Between many meetings and over many cups of coffee and fudge brownies, Michael and I shaped our script into something that honoured both poets and married their tumultuous lives to their brilliant work in approximately 75 minutes. This meant addressing the temtpation to include that poem or this poem simply because we thought it was brilliant, and so many excellent poems were left out.

Tentatively, live performances recommenced at the Princess Theatre at the end of of August, 2020; as one of a quartet of performers, I was fortunate enough to turn the ghost light off. In fact, we did it twice – demand for the performance was such that two shows were scheduled, for the afternoon and evening of Friday, August 28. The performance shifted from the Grand Chancellor to the Princess Theatre to be used as something of a canary in the coal mine, to test the theatre’s Covid safety protocols -– staggered arrival times, contact tracing requirements, strictly capped audience numbers (which, it must be said, helped drive demand for the two shows) and patrons asked to follow chequerboard-style seating patterns – maintaining two or three empty seats between them.

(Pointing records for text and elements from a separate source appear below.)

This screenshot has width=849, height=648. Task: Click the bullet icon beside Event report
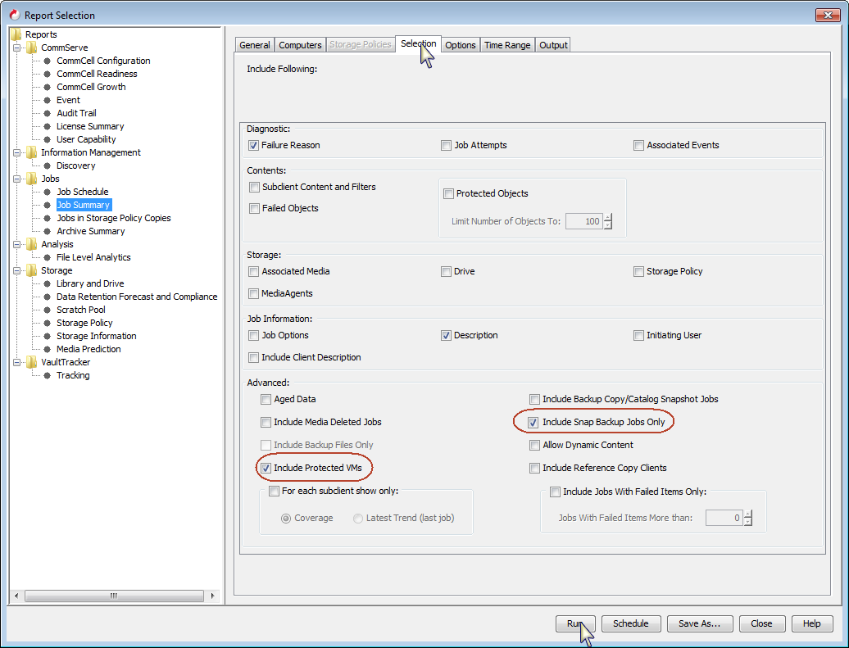[48, 100]
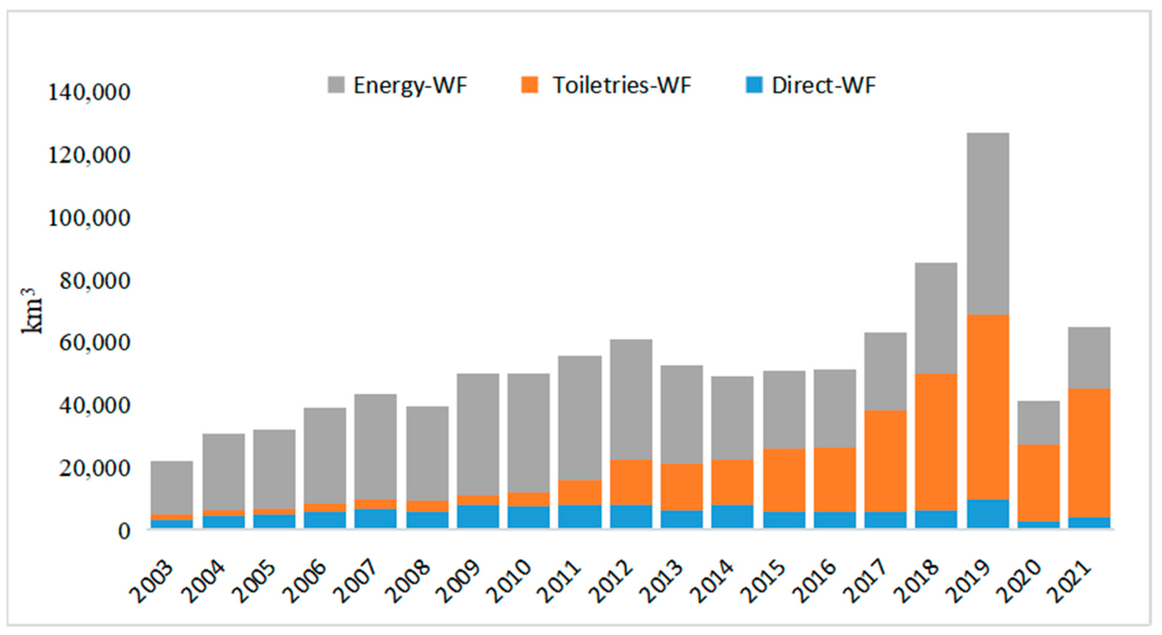Click the gray segment of the 2015 bar
The image size is (1162, 635).
784,410
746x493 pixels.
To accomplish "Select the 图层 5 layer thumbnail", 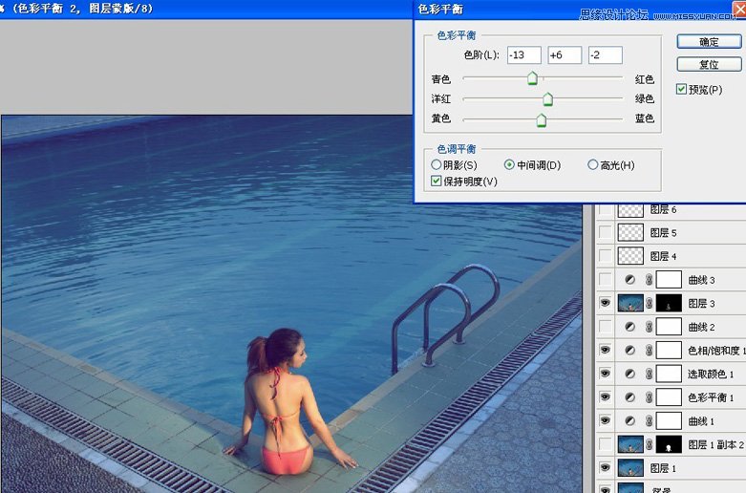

At the beginning of each show, the four of us – I was Narrator, Michael Edgar and Alex Wenn playing Older and Younger Ted, and Debbie Parish playing Sylvia –gathered in the shapeless glow of that ghost light. We burned with the energy of being back on stage, on the cusp of sharing some of the most incredible poetry and the moving lives of two extraodinarily gifted but deeply flawed artists.

However briefly, we replaced the pandemic with magnificent poetry, poetry that traced the soaring beauty and the unknowable depths of human experience: of love, of parenthood, of anger, of loss and grief. All across the empty page of possibility and provocation that is a theatre.

As one we clicked our fingers. Thanks to some theatre magic, the ghost light flicked off. After such a period of silence, ghosts made way for voices.

* All direct quotes are from the letter to Aurelia Plath, dated, 15 March 1963. In Letters of Ted Hughes, selected and edited by Christopher Reid, Faber and Faber, 2007.


Cameron Hindrum lives, writes and works in Launceston. He was director of the annual Tasmanian Poetry Festival for 17 years, and has published a novel and two collections of poetry, as well as having two plays professionally produced and toured around Tasmania. He is currently working on a major commission for the Launceston Youth Theatre Ensemble, and anxiously awaiting the results of his creative writing doctorate examination.